- [INPUT MATERIAL]

* * *

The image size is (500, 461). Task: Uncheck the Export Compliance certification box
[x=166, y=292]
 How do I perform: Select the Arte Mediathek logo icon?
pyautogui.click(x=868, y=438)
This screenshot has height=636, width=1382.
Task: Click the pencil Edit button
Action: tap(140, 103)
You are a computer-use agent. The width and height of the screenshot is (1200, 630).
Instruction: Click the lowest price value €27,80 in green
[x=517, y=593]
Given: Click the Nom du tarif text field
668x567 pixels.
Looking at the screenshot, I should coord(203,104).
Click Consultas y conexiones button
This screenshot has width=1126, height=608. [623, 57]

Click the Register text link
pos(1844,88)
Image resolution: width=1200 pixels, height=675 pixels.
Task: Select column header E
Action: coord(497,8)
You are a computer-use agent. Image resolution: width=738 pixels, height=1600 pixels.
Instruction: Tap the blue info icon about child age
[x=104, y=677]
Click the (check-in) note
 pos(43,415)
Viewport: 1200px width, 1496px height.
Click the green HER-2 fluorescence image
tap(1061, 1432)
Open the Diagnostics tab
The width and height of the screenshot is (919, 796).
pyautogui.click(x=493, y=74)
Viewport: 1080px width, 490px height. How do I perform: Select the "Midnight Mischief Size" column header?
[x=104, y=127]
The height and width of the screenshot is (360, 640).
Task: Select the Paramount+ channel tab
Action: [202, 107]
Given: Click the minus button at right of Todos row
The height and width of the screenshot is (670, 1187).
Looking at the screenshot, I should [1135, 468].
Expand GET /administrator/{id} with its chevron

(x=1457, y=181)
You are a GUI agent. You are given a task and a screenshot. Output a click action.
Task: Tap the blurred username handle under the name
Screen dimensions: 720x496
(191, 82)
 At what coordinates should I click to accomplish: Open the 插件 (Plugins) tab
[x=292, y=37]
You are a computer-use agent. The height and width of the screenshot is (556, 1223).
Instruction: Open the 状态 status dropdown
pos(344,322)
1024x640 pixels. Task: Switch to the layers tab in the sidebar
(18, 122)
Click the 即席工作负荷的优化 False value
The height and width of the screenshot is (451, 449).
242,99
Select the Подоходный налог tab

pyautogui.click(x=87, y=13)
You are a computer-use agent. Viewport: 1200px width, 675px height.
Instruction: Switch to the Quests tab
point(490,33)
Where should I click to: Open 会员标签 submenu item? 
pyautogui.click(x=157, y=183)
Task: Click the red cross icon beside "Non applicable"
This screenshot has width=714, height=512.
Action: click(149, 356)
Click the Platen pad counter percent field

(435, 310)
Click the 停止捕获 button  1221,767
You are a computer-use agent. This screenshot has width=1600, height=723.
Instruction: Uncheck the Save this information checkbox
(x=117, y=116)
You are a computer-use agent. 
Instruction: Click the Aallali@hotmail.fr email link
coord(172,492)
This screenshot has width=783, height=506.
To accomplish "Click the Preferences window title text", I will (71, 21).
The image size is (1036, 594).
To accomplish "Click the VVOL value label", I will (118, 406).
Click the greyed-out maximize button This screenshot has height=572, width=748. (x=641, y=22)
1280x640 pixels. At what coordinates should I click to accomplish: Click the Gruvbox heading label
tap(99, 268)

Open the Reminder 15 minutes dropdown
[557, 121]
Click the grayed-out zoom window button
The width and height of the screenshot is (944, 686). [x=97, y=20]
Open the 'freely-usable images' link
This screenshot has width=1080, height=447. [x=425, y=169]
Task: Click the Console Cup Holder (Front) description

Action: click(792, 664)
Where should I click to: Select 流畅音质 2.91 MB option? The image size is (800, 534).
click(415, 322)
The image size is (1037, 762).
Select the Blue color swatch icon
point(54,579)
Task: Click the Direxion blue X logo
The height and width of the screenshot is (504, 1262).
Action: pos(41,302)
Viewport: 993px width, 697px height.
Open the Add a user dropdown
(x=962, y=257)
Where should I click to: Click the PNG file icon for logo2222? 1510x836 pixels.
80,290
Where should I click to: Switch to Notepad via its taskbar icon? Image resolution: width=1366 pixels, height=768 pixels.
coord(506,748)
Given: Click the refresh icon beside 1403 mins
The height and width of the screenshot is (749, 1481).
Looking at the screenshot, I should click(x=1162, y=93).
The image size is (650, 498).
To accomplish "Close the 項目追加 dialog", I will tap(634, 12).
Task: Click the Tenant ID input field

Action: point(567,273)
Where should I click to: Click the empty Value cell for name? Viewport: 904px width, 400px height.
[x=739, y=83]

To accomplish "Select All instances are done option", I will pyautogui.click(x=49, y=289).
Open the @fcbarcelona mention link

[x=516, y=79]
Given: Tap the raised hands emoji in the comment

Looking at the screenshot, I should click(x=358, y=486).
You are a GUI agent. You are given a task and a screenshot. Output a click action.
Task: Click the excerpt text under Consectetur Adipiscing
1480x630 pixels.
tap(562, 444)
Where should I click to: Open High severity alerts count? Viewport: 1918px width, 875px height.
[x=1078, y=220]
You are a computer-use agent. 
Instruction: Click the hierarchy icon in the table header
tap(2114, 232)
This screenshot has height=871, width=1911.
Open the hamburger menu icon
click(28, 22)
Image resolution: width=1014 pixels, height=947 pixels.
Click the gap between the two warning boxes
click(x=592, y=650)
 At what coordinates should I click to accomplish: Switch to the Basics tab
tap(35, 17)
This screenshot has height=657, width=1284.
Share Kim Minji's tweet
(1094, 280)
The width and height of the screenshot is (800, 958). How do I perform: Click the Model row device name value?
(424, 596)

* * *

- [EXERCISE PROMPT] Could you restate every record word for word?

- [EXERCISE RESULT]
The image size is (500, 461). Task: Uncheck the Export Compliance certification box
[x=166, y=292]
 How do I perform: Select the Arte Mediathek logo icon?
pyautogui.click(x=868, y=438)
This screenshot has height=636, width=1382.
Task: Click the pencil Edit button
Action: tap(140, 103)
You are a computer-use agent. The width and height of the screenshot is (1200, 630).
Instruction: Click the lowest price value €27,80 in green
[x=517, y=593]
Given: Click the Nom du tarif text field
668x567 pixels.
Looking at the screenshot, I should coord(203,104).
Click Consultas y conexiones button
This screenshot has width=1126, height=608. [623, 57]

Click the Register text link
pos(1844,88)
Image resolution: width=1200 pixels, height=675 pixels.
Task: Select column header E
Action: coord(497,8)
You are a computer-use agent. Image resolution: width=738 pixels, height=1600 pixels.
Instruction: Tap the blue info icon about child age
[x=104, y=677]
Click the (check-in) note
 pos(43,415)
Viewport: 1200px width, 1496px height.
Click the green HER-2 fluorescence image
tap(1061, 1432)
Open the Diagnostics tab
The width and height of the screenshot is (919, 796).
pyautogui.click(x=493, y=74)
Viewport: 1080px width, 490px height. How do I perform: Select the "Midnight Mischief Size" column header?
[x=104, y=127]
The height and width of the screenshot is (360, 640).
Task: Select the Paramount+ channel tab
Action: [202, 107]
Given: Click the minus button at right of Todos row
The height and width of the screenshot is (670, 1187).
Looking at the screenshot, I should [1135, 468].
Expand GET /administrator/{id} with its chevron

(x=1457, y=181)
You are a GUI agent. You are given a task and a screenshot. Output a click action.
Task: Tap the blurred username handle under the name
Screen dimensions: 720x496
(191, 82)
 At what coordinates should I click to accomplish: Open the 插件 (Plugins) tab
[x=292, y=37]
You are a computer-use agent. The height and width of the screenshot is (556, 1223).
Instruction: Open the 状态 status dropdown
pos(344,322)
1024x640 pixels. Task: Switch to the layers tab in the sidebar
(18, 122)
Click the 即席工作负荷的优化 False value
The height and width of the screenshot is (451, 449).
242,99
Select the Подоходный налог tab

pyautogui.click(x=87, y=13)
You are a computer-use agent. Viewport: 1200px width, 675px height.
Instruction: Switch to the Quests tab
point(490,33)
Where should I click to: Open 会员标签 submenu item? 
pyautogui.click(x=157, y=183)
Task: Click the red cross icon beside "Non applicable"
This screenshot has width=714, height=512.
Action: click(149, 356)
Click the Platen pad counter percent field

(435, 310)
Click the 停止捕获 button  1221,767
You are a computer-use agent. This screenshot has width=1600, height=723.
Instruction: Uncheck the Save this information checkbox
(x=117, y=116)
You are a computer-use agent. 
Instruction: Click the Aallali@hotmail.fr email link
coord(172,492)
This screenshot has width=783, height=506.
To accomplish "Click the Preferences window title text", I will (71, 21).
The image size is (1036, 594).
To accomplish "Click the VVOL value label", I will (118, 406).
Click the greyed-out maximize button This screenshot has height=572, width=748. (x=641, y=22)
1280x640 pixels. At what coordinates should I click to accomplish: Click the Gruvbox heading label
tap(99, 268)

Open the Reminder 15 minutes dropdown
[557, 121]
Click the grayed-out zoom window button
The width and height of the screenshot is (944, 686). [x=97, y=20]
Open the 'freely-usable images' link
This screenshot has width=1080, height=447. [x=425, y=169]
Task: Click the Console Cup Holder (Front) description

Action: click(792, 664)
Where should I click to: Select 流畅音质 2.91 MB option? The image size is (800, 534).
click(415, 322)
The image size is (1037, 762).
Select the Blue color swatch icon
point(54,579)
Task: Click the Direxion blue X logo
The height and width of the screenshot is (504, 1262).
Action: pos(41,302)
Viewport: 993px width, 697px height.
Open the Add a user dropdown
(x=962, y=257)
Where should I click to: Click the PNG file icon for logo2222? 1510x836 pixels.
80,290
Where should I click to: Switch to Notepad via its taskbar icon? Image resolution: width=1366 pixels, height=768 pixels.
coord(506,748)
Given: Click the refresh icon beside 1403 mins
The height and width of the screenshot is (749, 1481).
Looking at the screenshot, I should click(x=1162, y=93).
The image size is (650, 498).
To accomplish "Close the 項目追加 dialog", I will tap(634, 12).
Task: Click the Tenant ID input field

Action: point(567,273)
Where should I click to: Click the empty Value cell for name? Viewport: 904px width, 400px height.
[x=739, y=83]

To accomplish "Select All instances are done option", I will pyautogui.click(x=49, y=289).
Open the @fcbarcelona mention link

[x=516, y=79]
Given: Tap the raised hands emoji in the comment

Looking at the screenshot, I should click(x=358, y=486).
You are a GUI agent. You are given a task and a screenshot. Output a click action.
Task: Click the excerpt text under Consectetur Adipiscing
1480x630 pixels.
tap(562, 444)
Where should I click to: Open High severity alerts count? Viewport: 1918px width, 875px height.
[x=1078, y=220]
You are a computer-use agent. 
Instruction: Click the hierarchy icon in the table header
tap(2114, 232)
This screenshot has height=871, width=1911.
Open the hamburger menu icon
click(28, 22)
Image resolution: width=1014 pixels, height=947 pixels.
Click the gap between the two warning boxes
click(x=592, y=650)
 At what coordinates should I click to accomplish: Switch to the Basics tab
tap(35, 17)
This screenshot has height=657, width=1284.
Share Kim Minji's tweet
(1094, 280)
The width and height of the screenshot is (800, 958). How do I perform: Click the Model row device name value?
(424, 596)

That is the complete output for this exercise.